Required action |
Where a line has odd spacing or punctuation, keep it; transcribe all the entries exactly.

[Collected data entries]
>>
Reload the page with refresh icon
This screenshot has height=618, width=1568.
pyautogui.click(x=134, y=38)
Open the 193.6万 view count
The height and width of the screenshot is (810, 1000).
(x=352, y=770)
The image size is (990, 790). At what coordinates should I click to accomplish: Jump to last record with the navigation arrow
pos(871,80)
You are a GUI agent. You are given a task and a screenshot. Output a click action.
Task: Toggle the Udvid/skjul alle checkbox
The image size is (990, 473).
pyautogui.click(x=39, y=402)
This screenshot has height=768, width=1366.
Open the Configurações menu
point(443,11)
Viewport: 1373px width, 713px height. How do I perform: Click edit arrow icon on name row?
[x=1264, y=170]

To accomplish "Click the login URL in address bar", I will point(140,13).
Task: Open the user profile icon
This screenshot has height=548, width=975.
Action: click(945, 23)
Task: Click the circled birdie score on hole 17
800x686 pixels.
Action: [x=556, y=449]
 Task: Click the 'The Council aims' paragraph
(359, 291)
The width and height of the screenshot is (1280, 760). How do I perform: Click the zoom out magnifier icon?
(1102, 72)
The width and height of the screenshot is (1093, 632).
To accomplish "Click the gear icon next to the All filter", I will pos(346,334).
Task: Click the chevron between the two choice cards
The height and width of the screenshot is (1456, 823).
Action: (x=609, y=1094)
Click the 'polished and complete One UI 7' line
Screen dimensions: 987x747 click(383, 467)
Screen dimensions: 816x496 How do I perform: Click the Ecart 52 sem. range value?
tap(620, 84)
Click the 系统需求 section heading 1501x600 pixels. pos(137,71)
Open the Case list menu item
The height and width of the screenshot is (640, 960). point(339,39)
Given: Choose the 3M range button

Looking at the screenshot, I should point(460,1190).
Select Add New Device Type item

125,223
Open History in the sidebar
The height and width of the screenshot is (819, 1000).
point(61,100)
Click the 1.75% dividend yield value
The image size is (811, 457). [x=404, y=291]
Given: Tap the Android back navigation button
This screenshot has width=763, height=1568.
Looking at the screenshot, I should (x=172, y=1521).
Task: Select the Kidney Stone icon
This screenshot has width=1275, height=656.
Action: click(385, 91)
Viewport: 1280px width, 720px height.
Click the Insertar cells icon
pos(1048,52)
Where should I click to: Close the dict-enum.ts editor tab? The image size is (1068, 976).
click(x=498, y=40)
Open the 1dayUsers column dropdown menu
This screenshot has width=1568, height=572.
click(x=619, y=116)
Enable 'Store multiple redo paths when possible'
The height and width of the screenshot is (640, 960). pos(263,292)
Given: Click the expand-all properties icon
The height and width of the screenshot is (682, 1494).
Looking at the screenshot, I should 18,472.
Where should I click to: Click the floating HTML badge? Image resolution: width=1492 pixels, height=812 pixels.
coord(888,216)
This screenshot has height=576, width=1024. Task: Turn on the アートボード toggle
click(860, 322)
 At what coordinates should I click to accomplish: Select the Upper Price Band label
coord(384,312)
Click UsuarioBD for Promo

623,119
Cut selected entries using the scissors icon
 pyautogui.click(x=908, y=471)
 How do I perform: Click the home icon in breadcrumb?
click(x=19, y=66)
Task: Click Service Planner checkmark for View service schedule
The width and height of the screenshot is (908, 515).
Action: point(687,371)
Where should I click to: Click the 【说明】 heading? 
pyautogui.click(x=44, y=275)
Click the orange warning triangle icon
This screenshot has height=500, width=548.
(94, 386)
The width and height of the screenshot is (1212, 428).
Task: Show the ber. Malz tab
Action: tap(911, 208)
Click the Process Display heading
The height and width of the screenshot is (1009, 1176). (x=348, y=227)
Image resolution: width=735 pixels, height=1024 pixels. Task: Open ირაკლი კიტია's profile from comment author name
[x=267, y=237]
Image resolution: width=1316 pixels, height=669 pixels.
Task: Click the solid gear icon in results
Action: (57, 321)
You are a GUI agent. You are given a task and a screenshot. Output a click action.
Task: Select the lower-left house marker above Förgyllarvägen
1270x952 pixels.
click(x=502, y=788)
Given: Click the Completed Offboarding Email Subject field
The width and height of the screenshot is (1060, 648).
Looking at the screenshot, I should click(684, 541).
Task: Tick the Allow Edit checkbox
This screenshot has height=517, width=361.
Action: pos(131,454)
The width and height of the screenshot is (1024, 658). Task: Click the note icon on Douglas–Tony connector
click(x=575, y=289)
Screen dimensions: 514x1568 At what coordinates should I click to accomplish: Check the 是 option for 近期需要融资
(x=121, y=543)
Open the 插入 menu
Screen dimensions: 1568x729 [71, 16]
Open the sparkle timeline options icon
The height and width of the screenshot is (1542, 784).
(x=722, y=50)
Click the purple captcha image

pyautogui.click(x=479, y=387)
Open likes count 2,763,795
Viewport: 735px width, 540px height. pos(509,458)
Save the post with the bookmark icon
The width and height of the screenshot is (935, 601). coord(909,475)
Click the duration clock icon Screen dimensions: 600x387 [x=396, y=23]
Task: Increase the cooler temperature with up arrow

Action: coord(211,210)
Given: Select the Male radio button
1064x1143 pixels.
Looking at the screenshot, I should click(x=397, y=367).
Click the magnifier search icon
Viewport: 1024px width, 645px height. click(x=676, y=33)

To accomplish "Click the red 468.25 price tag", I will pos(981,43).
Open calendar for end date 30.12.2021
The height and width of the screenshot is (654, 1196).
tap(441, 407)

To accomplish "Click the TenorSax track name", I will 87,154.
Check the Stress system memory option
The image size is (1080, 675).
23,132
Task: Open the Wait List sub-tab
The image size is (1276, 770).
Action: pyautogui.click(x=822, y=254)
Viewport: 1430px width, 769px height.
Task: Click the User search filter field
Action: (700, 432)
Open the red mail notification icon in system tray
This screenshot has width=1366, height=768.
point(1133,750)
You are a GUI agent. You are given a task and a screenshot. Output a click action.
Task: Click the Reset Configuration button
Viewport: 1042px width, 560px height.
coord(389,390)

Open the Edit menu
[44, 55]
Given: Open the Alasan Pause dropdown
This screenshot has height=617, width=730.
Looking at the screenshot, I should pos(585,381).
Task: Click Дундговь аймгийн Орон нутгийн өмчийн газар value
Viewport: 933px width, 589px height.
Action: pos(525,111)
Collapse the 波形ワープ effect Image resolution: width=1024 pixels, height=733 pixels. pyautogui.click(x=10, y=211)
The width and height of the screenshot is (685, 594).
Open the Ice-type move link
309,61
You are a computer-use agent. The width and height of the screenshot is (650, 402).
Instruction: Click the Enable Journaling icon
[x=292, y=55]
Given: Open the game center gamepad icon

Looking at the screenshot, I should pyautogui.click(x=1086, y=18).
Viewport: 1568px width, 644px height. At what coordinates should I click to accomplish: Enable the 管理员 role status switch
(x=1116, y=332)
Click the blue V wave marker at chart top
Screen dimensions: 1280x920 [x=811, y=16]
<<
Answer box |
Reload the page with refresh icon
This screenshot has height=618, width=1568.
pyautogui.click(x=134, y=38)
Open the 193.6万 view count
The height and width of the screenshot is (810, 1000).
(x=352, y=770)
The image size is (990, 790). At what coordinates should I click to accomplish: Jump to last record with the navigation arrow
pos(871,80)
You are a GUI agent. You are given a task and a screenshot. Output a click action.
Task: Toggle the Udvid/skjul alle checkbox
The image size is (990, 473).
pyautogui.click(x=39, y=402)
This screenshot has height=768, width=1366.
Open the Configurações menu
point(443,11)
Viewport: 1373px width, 713px height. How do I perform: Click edit arrow icon on name row?
[x=1264, y=170]

To accomplish "Click the login URL in address bar", I will point(140,13).
Task: Open the user profile icon
This screenshot has height=548, width=975.
Action: click(945, 23)
Task: Click the circled birdie score on hole 17
800x686 pixels.
Action: [x=556, y=449]
 Task: Click the 'The Council aims' paragraph
(359, 291)
The width and height of the screenshot is (1280, 760). How do I perform: Click the zoom out magnifier icon?
(1102, 72)
The width and height of the screenshot is (1093, 632).
To accomplish "Click the gear icon next to the All filter", I will pos(346,334).
Task: Click the chevron between the two choice cards
The height and width of the screenshot is (1456, 823).
Action: (x=609, y=1094)
Click the 'polished and complete One UI 7' line
Screen dimensions: 987x747 click(383, 467)
Screen dimensions: 816x496 How do I perform: Click the Ecart 52 sem. range value?
tap(620, 84)
Click the 系统需求 section heading 1501x600 pixels. pos(137,71)
Open the Case list menu item
The height and width of the screenshot is (640, 960). point(339,39)
Given: Choose the 3M range button

Looking at the screenshot, I should point(460,1190).
Select Add New Device Type item

125,223
Open History in the sidebar
The height and width of the screenshot is (819, 1000).
point(61,100)
Click the 1.75% dividend yield value
The image size is (811, 457). [x=404, y=291]
Given: Tap the Android back navigation button
This screenshot has width=763, height=1568.
Looking at the screenshot, I should (x=172, y=1521).
Task: Select the Kidney Stone icon
This screenshot has width=1275, height=656.
Action: click(385, 91)
Viewport: 1280px width, 720px height.
Click the Insertar cells icon
pos(1048,52)
Where should I click to: Close the dict-enum.ts editor tab? The image size is (1068, 976).
click(x=498, y=40)
Open the 1dayUsers column dropdown menu
This screenshot has width=1568, height=572.
click(x=619, y=116)
Enable 'Store multiple redo paths when possible'
The height and width of the screenshot is (640, 960). pos(263,292)
Given: Click the expand-all properties icon
The height and width of the screenshot is (682, 1494).
Looking at the screenshot, I should 18,472.
Where should I click to: Click the floating HTML badge? Image resolution: width=1492 pixels, height=812 pixels.
coord(888,216)
This screenshot has height=576, width=1024. Task: Turn on the アートボード toggle
click(860, 322)
 At what coordinates should I click to accomplish: Select the Upper Price Band label
coord(384,312)
Click UsuarioBD for Promo

623,119
Cut selected entries using the scissors icon
 pyautogui.click(x=908, y=471)
 How do I perform: Click the home icon in breadcrumb?
click(x=19, y=66)
Task: Click Service Planner checkmark for View service schedule
The width and height of the screenshot is (908, 515).
Action: point(687,371)
Where should I click to: Click the 【说明】 heading? 
pyautogui.click(x=44, y=275)
Click the orange warning triangle icon
This screenshot has height=500, width=548.
(94, 386)
The width and height of the screenshot is (1212, 428).
Task: Show the ber. Malz tab
Action: tap(911, 208)
Click the Process Display heading
The height and width of the screenshot is (1009, 1176). (x=348, y=227)
Image resolution: width=735 pixels, height=1024 pixels. Task: Open ირაკლი კიტია's profile from comment author name
[x=267, y=237]
Image resolution: width=1316 pixels, height=669 pixels.
Task: Click the solid gear icon in results
Action: (57, 321)
You are a GUI agent. You are given a task and a screenshot. Output a click action.
Task: Select the lower-left house marker above Förgyllarvägen
1270x952 pixels.
click(x=502, y=788)
Given: Click the Completed Offboarding Email Subject field
The width and height of the screenshot is (1060, 648).
Looking at the screenshot, I should click(684, 541).
Task: Tick the Allow Edit checkbox
This screenshot has height=517, width=361.
Action: pos(131,454)
The width and height of the screenshot is (1024, 658). Task: Click the note icon on Douglas–Tony connector
click(x=575, y=289)
Screen dimensions: 514x1568 At what coordinates should I click to accomplish: Check the 是 option for 近期需要融资
(x=121, y=543)
Open the 插入 menu
Screen dimensions: 1568x729 [71, 16]
Open the sparkle timeline options icon
The height and width of the screenshot is (1542, 784).
(x=722, y=50)
Click the purple captcha image

pyautogui.click(x=479, y=387)
Open likes count 2,763,795
Viewport: 735px width, 540px height. pos(509,458)
Save the post with the bookmark icon
The width and height of the screenshot is (935, 601). coord(909,475)
Click the duration clock icon Screen dimensions: 600x387 [x=396, y=23]
Task: Increase the cooler temperature with up arrow

Action: coord(211,210)
Given: Select the Male radio button
1064x1143 pixels.
Looking at the screenshot, I should click(x=397, y=367).
Click the magnifier search icon
Viewport: 1024px width, 645px height. click(x=676, y=33)

To accomplish "Click the red 468.25 price tag", I will pos(981,43).
Open calendar for end date 30.12.2021
The height and width of the screenshot is (654, 1196).
tap(441, 407)

To accomplish "Click the TenorSax track name", I will 87,154.
Check the Stress system memory option
The image size is (1080, 675).
23,132
Task: Open the Wait List sub-tab
The image size is (1276, 770).
Action: pyautogui.click(x=822, y=254)
Viewport: 1430px width, 769px height.
Task: Click the User search filter field
Action: (700, 432)
Open the red mail notification icon in system tray
This screenshot has width=1366, height=768.
point(1133,750)
You are a GUI agent. You are given a task and a screenshot. Output a click action.
Task: Click the Reset Configuration button
Viewport: 1042px width, 560px height.
coord(389,390)

Open the Edit menu
[44, 55]
Given: Open the Alasan Pause dropdown
This screenshot has height=617, width=730.
Looking at the screenshot, I should pos(585,381).
Task: Click Дундговь аймгийн Орон нутгийн өмчийн газар value
Viewport: 933px width, 589px height.
Action: pos(525,111)
Collapse the 波形ワープ effect Image resolution: width=1024 pixels, height=733 pixels. pyautogui.click(x=10, y=211)
The width and height of the screenshot is (685, 594).
Open the Ice-type move link
309,61
You are a computer-use agent. The width and height of the screenshot is (650, 402).
Instruction: Click the Enable Journaling icon
[x=292, y=55]
Given: Open the game center gamepad icon

Looking at the screenshot, I should pyautogui.click(x=1086, y=18).
Viewport: 1568px width, 644px height. At what coordinates should I click to accomplish: Enable the 管理员 role status switch
(x=1116, y=332)
Click the blue V wave marker at chart top
Screen dimensions: 1280x920 [x=811, y=16]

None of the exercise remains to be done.